LPA along with the Licensee toured the facility inside and out including but not limited to the bedrooms, bathrooms, common living areas, kitchen, garage and backyard. The facility has a total of four (4) bedrooms and two (2) bathrooms. There is sufficient lighting around the facility. Clients rooms are equipped with the proper furniture, bedding, and lighting. Bathrooms showers/tubs were equipped with grab bars and non- skid mats. Passageways and hallways are free of obstruction. LPA observed a locked kitchen cabinet that will store medications. Thermometer in hallway showed temperature as 68 degrees F. Hot water temperature is measured at 122.0 degrees Fahrenheit. Fire extinguisher was last serviced on 09/10/2020. There is a minimum of 7-day non-perishables and 2-day perishables foods. Carbon monoxide and smoke detectors were in working condition.

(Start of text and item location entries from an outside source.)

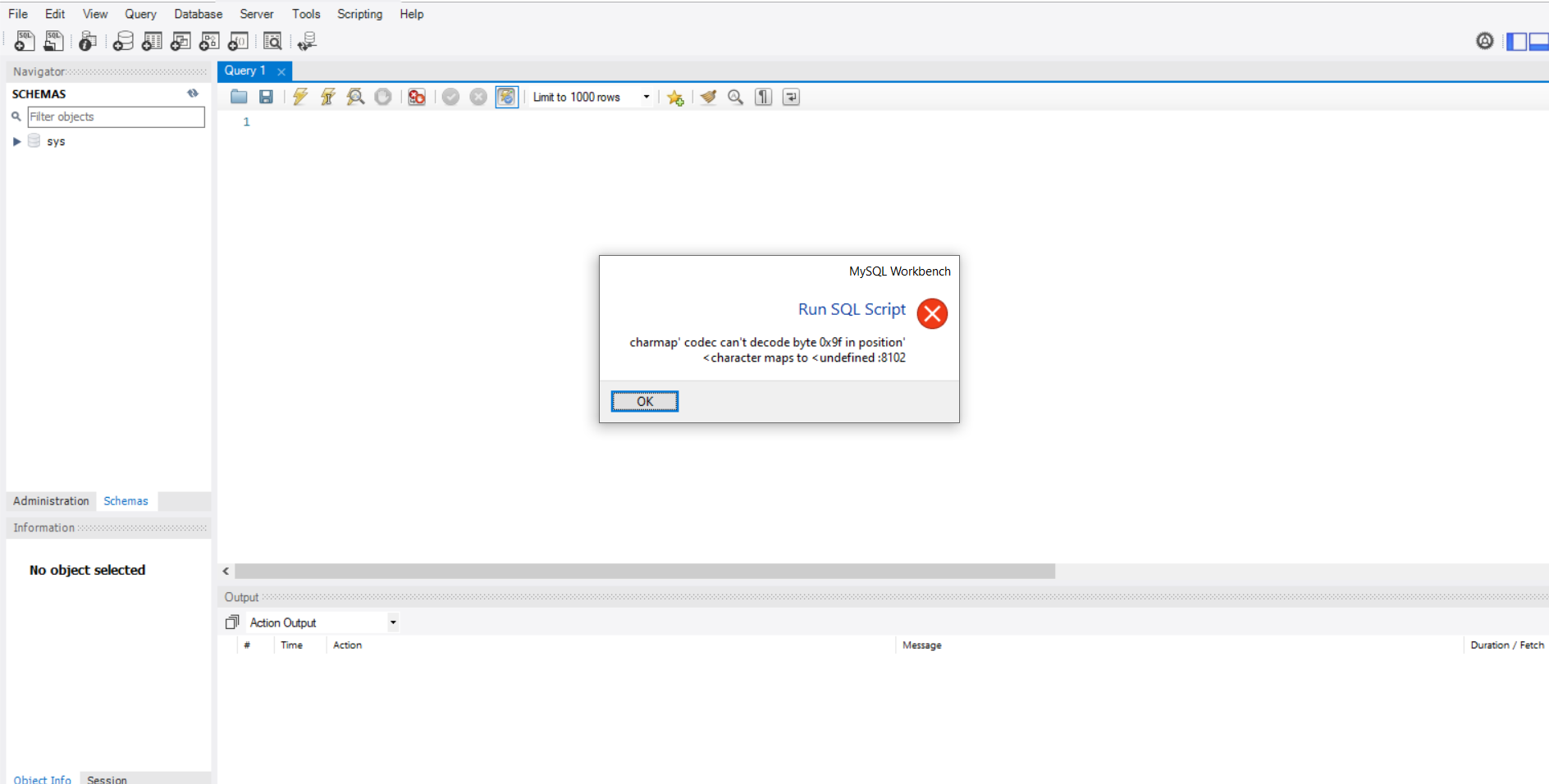Create a new stored function with f() icon
This screenshot has height=784, width=1549.
pyautogui.click(x=238, y=41)
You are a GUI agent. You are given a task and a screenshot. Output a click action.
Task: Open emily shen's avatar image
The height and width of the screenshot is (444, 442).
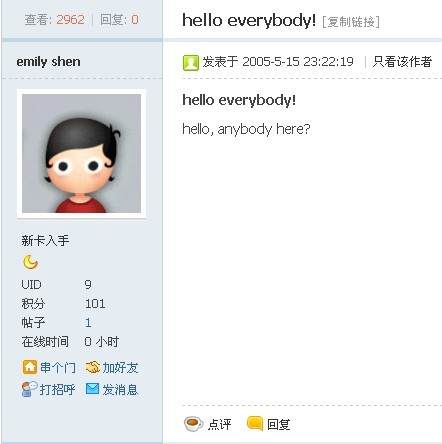81,153
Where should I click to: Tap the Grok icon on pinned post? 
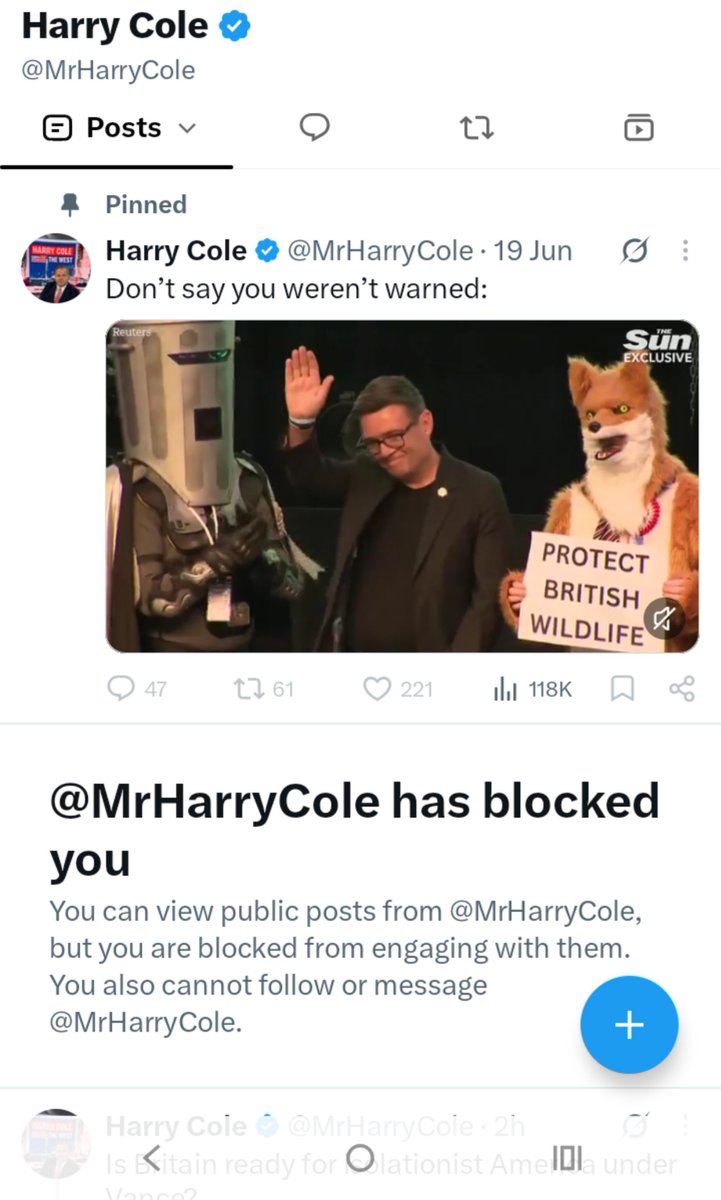(633, 251)
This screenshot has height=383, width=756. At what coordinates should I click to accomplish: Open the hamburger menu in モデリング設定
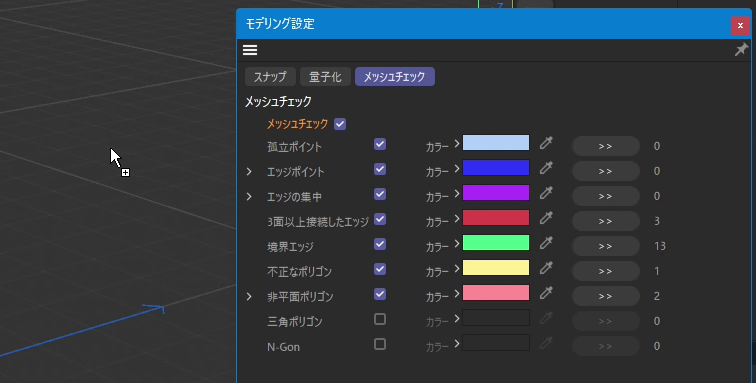tap(250, 50)
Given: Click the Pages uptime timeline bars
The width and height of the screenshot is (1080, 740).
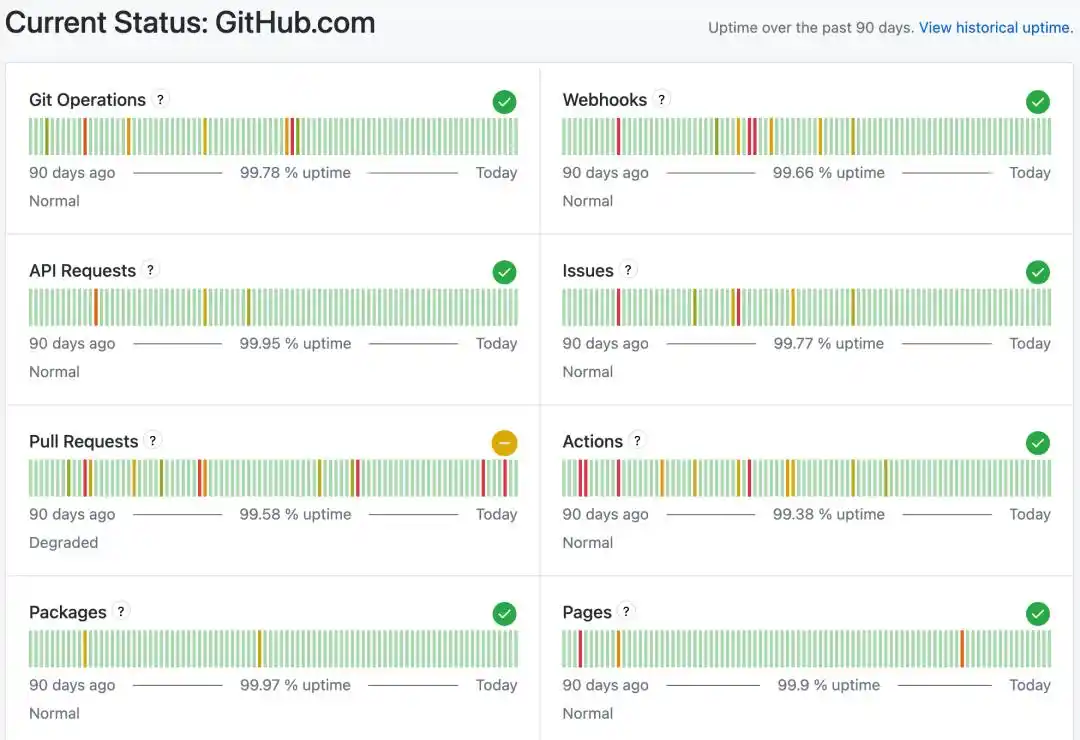Looking at the screenshot, I should coord(806,649).
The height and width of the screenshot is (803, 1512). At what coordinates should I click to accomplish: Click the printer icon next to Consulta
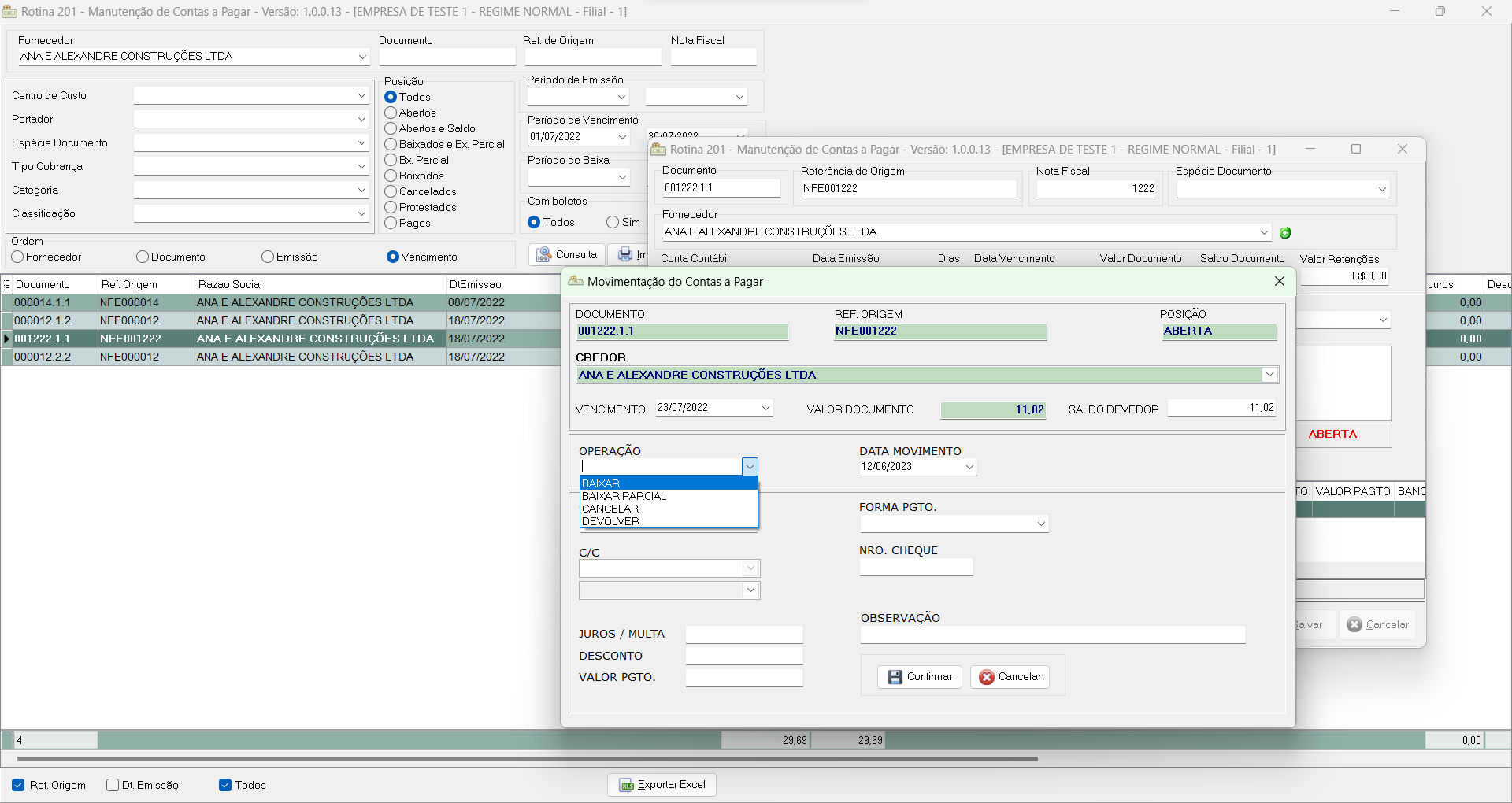click(x=625, y=254)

Prior to licensure, the following shall be corrected and picture sent to CCL by 05/21/2021.
  • Completed first aid kit.
  • Washer and dryer installed.
  • A locked cabinet that would store sharps and toxins.
  • All debris removed from garage and backyard.
  • Place with all required documentation posted.


Exit interview conducted and a copy of this report provided.
SUPERVISORS NAME: Harpreet Humpal
LICENSING EVALUATOR NAME: Laura Hall
LICENSING EVALUATOR SIGNATURE: DATE: 05/14/2021
I acknowledge receipt of this form and understand my licensing appeal rights as explained and received.
FACILITY REPRESENTATIVE SIGNATURE: DATE: 05/14/2021
This report must be available at Child Care and Group Home facilities for public review for 3 years.